Nr. 41/2026
Der 5. Strafsenat (Staatsschutzsenat) des Oberlandesgerichts Frankfurt am Main (OLG) hat mit Beschluss vom 6. August 2026 die Anklage der Generalstaatsanwaltschaft Frankfurt am Main vom 8. Juni 2026 gegen den 32-jährigen irakischen Staatsbürger Wadah Mahamed H. wegen des Verdachts der mitgliedschaftlichen Beteiligung an einer terroristischen Vereinigung im Ausland zugelassen und das Hauptverfahren eröffnet.
Dem Angeklagten wird von der Generalstaatsanwaltschaft vorgeworfen, sich als Mitglied der terroristischen Vereinigung „Islamischer Staat“ (im Folgenden „IS“) angeschlossen und sich für diese betätigt zu haben. Zunächst soll der Angeklagte spätestens im Januar 2016 eine militärische Ausbildung innerhalb des „IS“ durchlaufen und einen Treueeid auf die Vereinigung geleistet haben. Im Zeitraum Januar 2016 bis September 2016 soll sich der Angeklagte in das Verbandsleben eingegliedert haben und als Kämpfer auf irakischem oder syrischem Staatsgebiet für den „IS“ tätig gewesen sein. Hierbei soll er in verschiedenen Einheiten und Untereinheiten des Kriegsministeriums des „IS“ („Diwan al-Jund“) eingesetzt worden sein. Im Gegenzug soll er Geldleistungen von dem „IS“ erhalten haben.
Der Verdacht gegen den im Jahr 2022 in Deutschland eingereisten Angeklagten ergab sich, nachdem entsprechende Personendaten in mutmaßlichen Mitgliedslisten des „IS“ gefunden worden waren.
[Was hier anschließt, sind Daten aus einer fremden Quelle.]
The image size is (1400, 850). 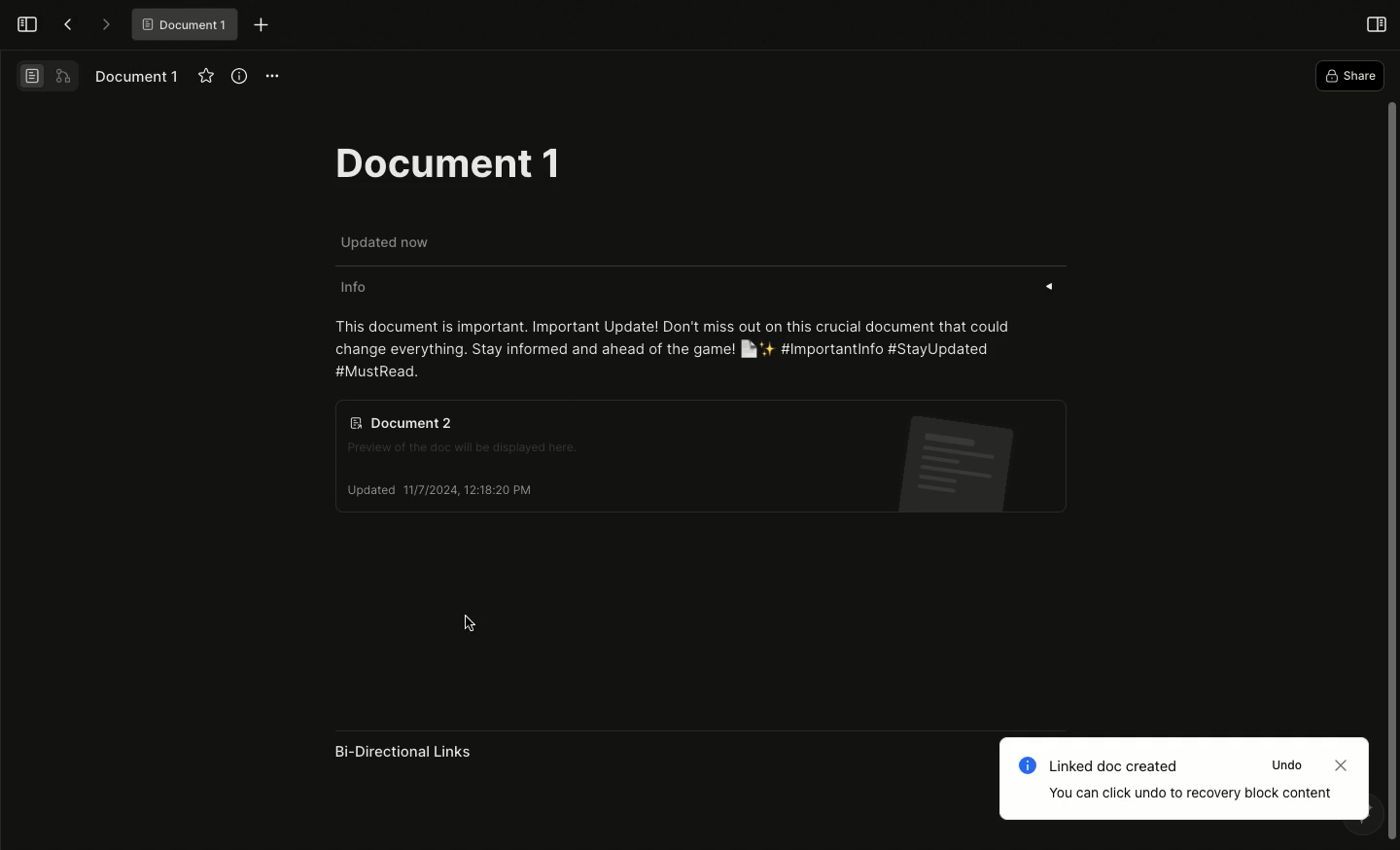 I want to click on Preview of the doc will be displayed here., so click(x=479, y=448).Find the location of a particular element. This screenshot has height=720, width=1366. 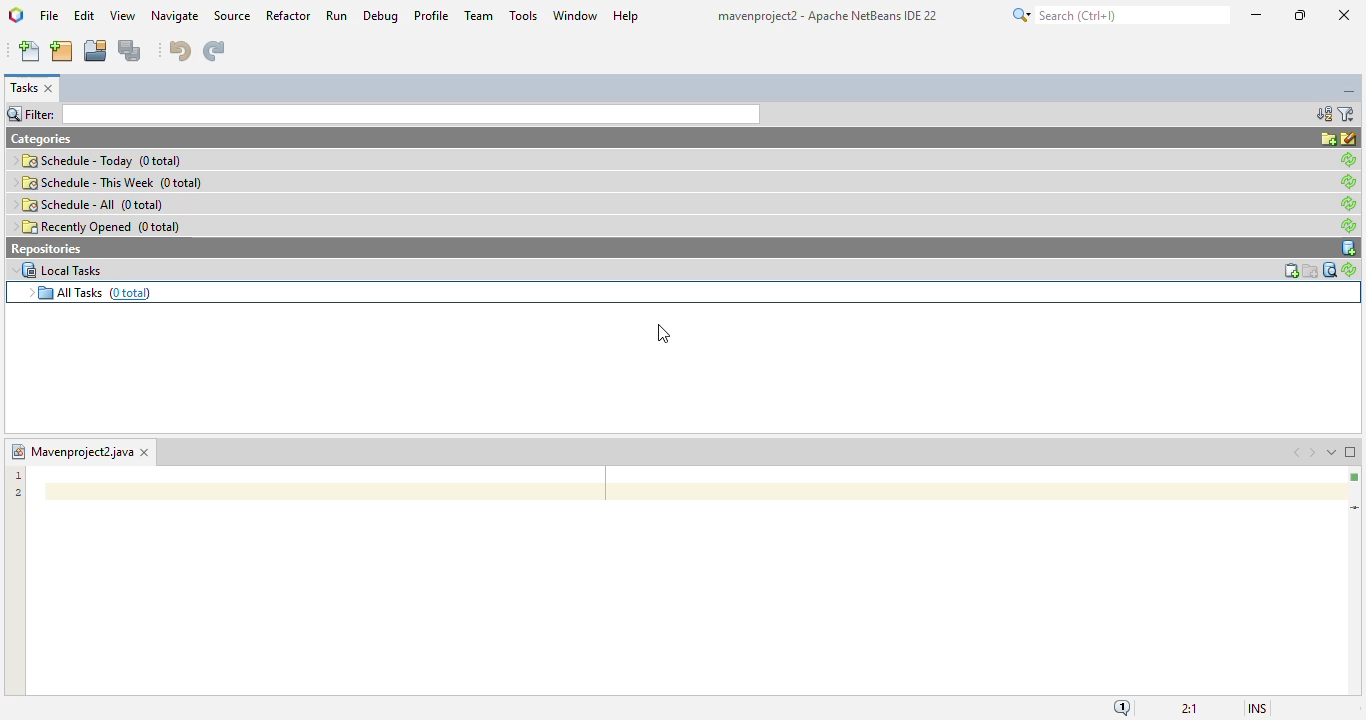

help is located at coordinates (626, 16).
Die Listen waren von US-amerikanischen Behörden zur Verfügung gestellt und vom Bundeskriminalamt ausgewertet worden.
Der Angeklagte befindet sich seit dem 23. Januar 2026 in Untersuchungshaft.
Die Hauptverhandlung wird am 24. September 2026 um 10:00 Uhr im Saal II des Gerichtsgebäudes E, Hammelsgasse 1, Frankfurt am Main beginnen und am 29. September 2026 sowie am 20., 22., 26., 30. Oktober 2026 und am 2., 6., 13. und 16. November 2026 fortgesetzt werden.
Oberlandesgericht Frankfurt am Main, Beschluss vom 6. August.2026, Az. 5 St 1/26.